Salvezza affatto scontata, con la firma del nuovo coach.

«Ero molto preoccupato. Chi fa sport sa che anche squadre costruite per vincere se si trovano invischiate in situazioni complicate non sempre hanno i mezzi psicologici per uscirne. L’arrivo di Markovic era legato all’esigenza di colmare un gap che poteva diventare una valanga. Il coach è un ex giocatore. Intendiamoci, ci sono tanti ottimi allenatori che non lo sono stati (vedi Scariolo, Messina) che stanno nell’Olimpo, ma per personale esperienza dico che i risultati di coach come Meo Sacchetti, Gianmarco Pozzecco e ora Markovic non sono un caso. Hanno la capacità di interagire con i giocatori un minuto prima degli altri».

Ora si può pensare ai playoff, per la Dinamo è un po’ un dovere?

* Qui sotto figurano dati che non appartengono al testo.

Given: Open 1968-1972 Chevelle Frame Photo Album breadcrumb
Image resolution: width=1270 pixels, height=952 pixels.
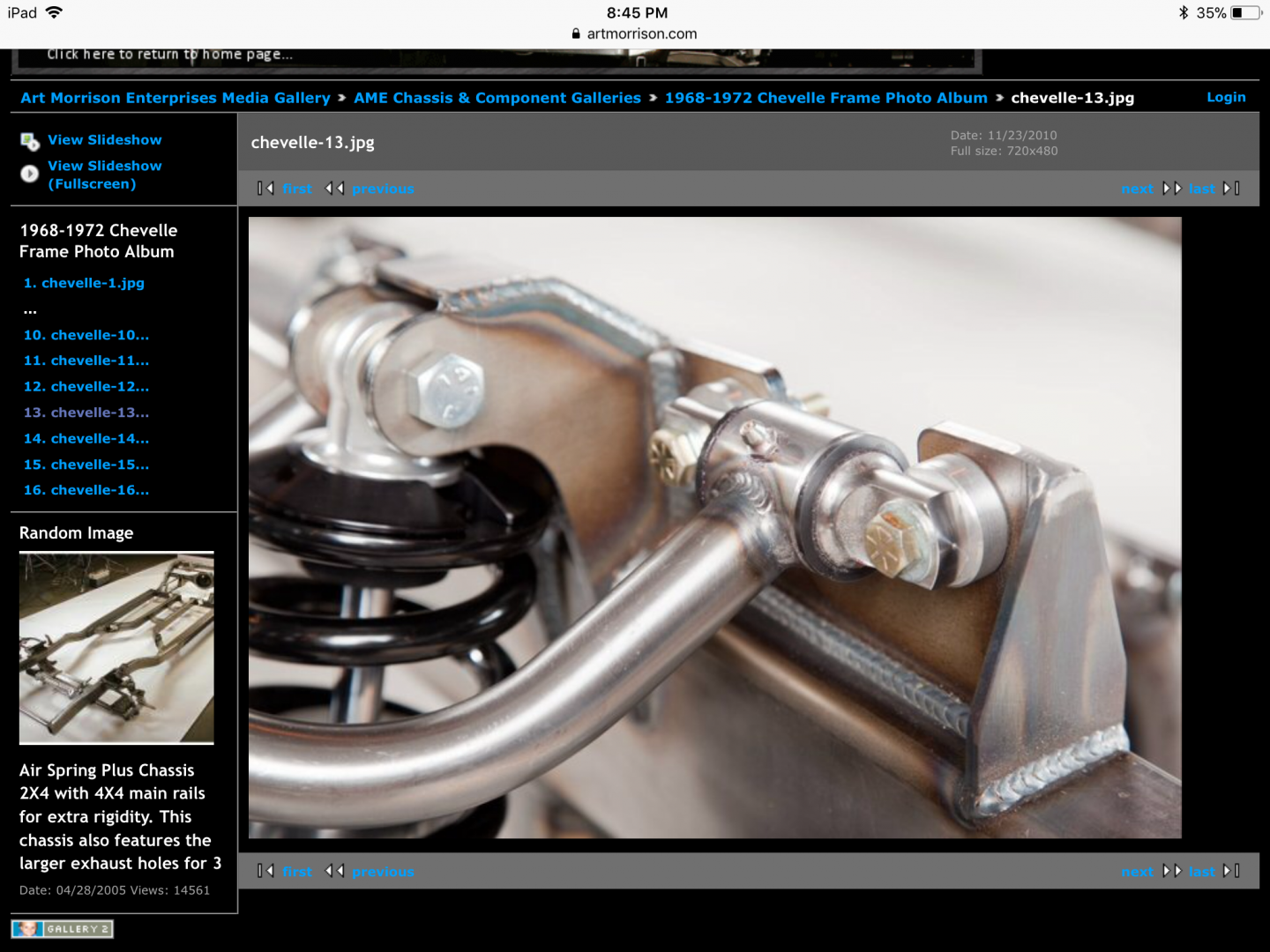Looking at the screenshot, I should [826, 98].
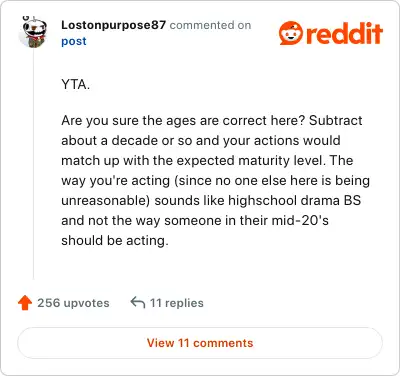Click the words "should be acting."
Screen dimensions: 400x376
point(115,241)
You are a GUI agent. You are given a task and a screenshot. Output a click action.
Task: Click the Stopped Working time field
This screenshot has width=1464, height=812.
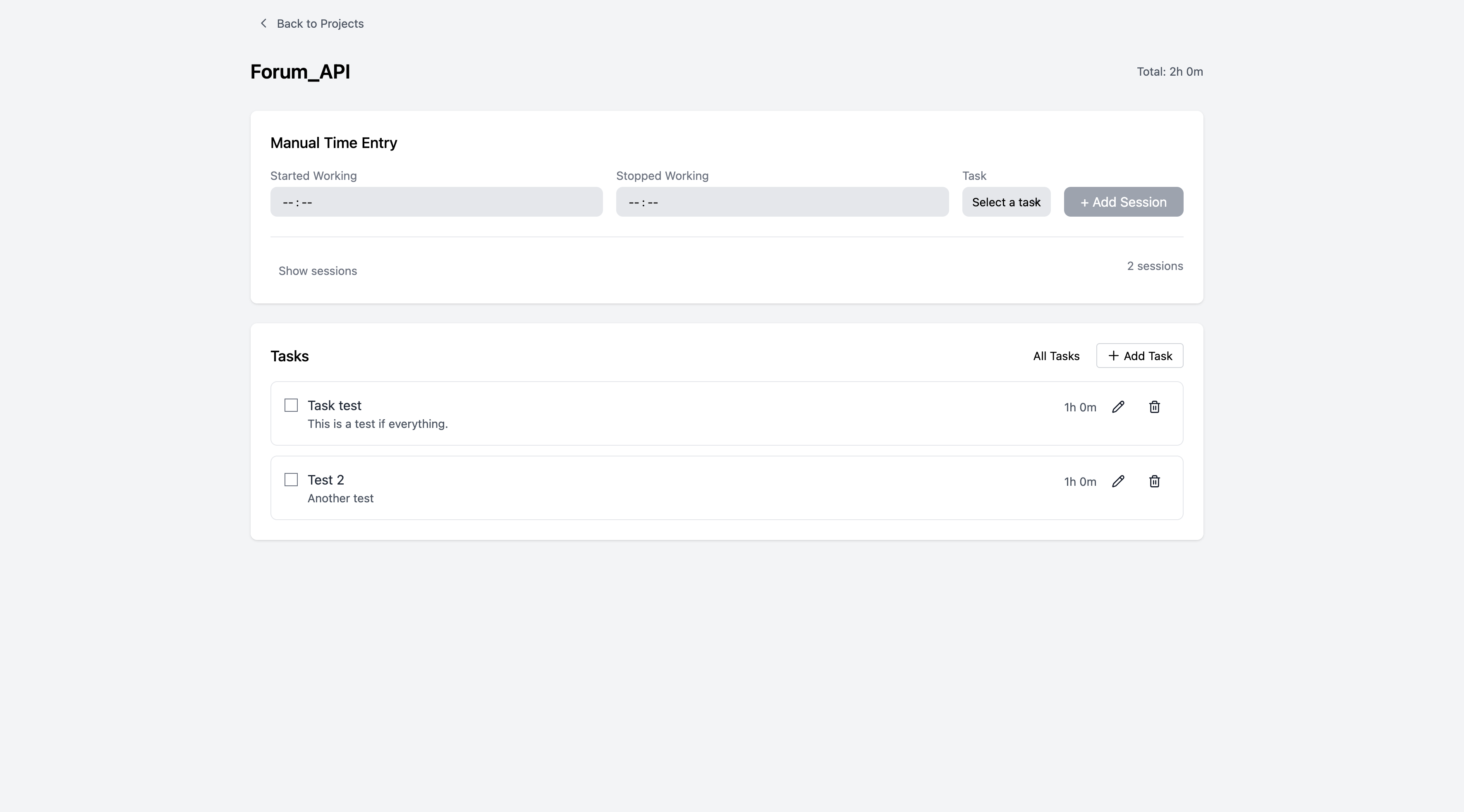(782, 202)
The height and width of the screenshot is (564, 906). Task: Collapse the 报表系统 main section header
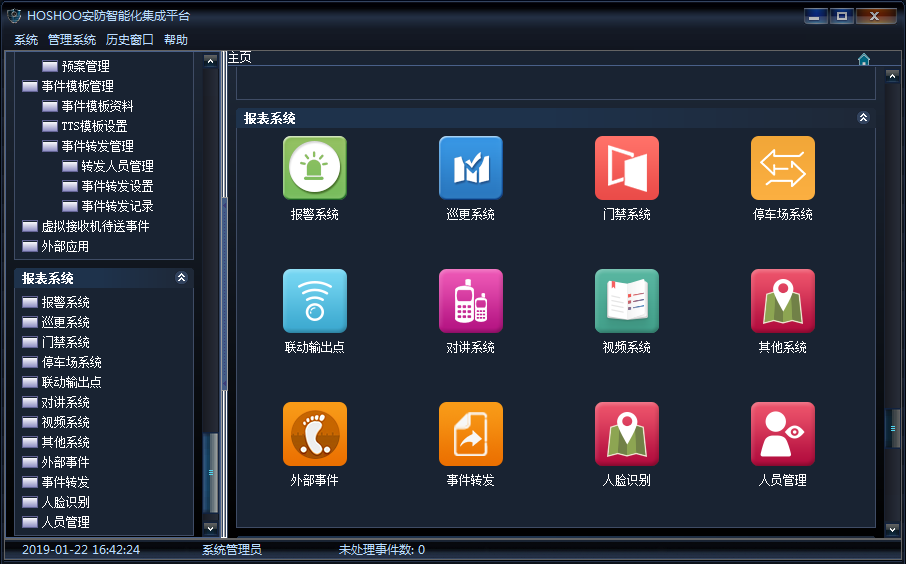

«Ci siamo quasi, perché ora quasi tutto è nelle nostre mani. Abbiamo fatto uno sforzo enorme per rientrare in lizza, ora a mente libera abbiamo l’obbligo morale e sportivo e la volontà di provarci, credo che la squadra abbia tutti i mezzi per riuscirci. Ci sono 5 partite da giocare, siamo un po’ tutte lì, si può fare. Squadre date come casi di successo in questa stagione (Pistoia, Napoli, Cremona) oggi o sono alla pari con noi o sotto. Bisogna dare atto a questi ragazzi che nonostante le enormi difficoltà e l’assenza di uno come Eimantas Bendzius ci hanno tenuto dove dobbiamo stare».

Playoff anche per le Coppe europee, importanti in chiave mercato?

«Dobbiamo riuscire a posizionarci nel miglior modo possibile perché se la classifica ci vedrà tra le prime 6-7 avremo le chance per esserci ancora. Sarebbe bene per il mercato, ma anche, nonostante sia un grosso impegno economico, per la crescita del club e del brand».